++++ ENTRIES SUPPLIED
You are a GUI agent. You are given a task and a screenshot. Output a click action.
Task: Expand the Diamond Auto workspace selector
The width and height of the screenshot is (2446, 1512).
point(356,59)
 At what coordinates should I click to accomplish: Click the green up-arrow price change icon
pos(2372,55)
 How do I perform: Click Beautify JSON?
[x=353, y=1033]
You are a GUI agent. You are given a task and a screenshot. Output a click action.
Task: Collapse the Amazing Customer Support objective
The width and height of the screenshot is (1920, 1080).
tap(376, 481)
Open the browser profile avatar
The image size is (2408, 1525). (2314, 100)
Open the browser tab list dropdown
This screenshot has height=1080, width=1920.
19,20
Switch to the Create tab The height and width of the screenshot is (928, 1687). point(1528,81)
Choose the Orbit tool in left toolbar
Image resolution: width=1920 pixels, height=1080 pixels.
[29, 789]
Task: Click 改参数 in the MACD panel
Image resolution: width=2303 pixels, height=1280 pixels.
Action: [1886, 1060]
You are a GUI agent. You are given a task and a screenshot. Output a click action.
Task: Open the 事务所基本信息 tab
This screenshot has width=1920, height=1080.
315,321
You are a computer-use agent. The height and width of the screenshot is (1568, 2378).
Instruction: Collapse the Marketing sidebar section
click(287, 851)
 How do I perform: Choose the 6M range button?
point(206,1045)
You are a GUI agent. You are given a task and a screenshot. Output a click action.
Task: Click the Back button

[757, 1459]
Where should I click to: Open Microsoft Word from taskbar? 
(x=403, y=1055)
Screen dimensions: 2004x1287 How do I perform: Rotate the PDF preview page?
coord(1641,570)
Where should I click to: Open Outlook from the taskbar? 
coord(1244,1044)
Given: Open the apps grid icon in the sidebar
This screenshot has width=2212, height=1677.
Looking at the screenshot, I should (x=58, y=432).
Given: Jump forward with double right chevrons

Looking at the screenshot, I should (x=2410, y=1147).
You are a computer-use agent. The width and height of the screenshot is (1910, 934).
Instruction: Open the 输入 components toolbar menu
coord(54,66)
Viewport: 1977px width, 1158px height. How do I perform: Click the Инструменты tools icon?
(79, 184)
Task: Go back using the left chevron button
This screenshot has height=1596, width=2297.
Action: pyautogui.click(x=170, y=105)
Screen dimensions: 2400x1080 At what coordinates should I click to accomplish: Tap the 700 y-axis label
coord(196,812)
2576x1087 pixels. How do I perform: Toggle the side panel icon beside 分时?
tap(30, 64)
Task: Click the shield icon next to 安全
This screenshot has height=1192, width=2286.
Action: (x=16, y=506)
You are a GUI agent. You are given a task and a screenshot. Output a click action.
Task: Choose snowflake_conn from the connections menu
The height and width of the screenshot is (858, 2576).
++++++++
_WHAT YOU ARE ASKED TO DO_:
Copy every line in the entries above that has the string "computer" in it.

_COMPLETED EXERCISE_:
You are a computer-use agent. The height and width of the screenshot is (1568, 2378).
You are a computer-use agent. The width and height of the screenshot is (1910, 934).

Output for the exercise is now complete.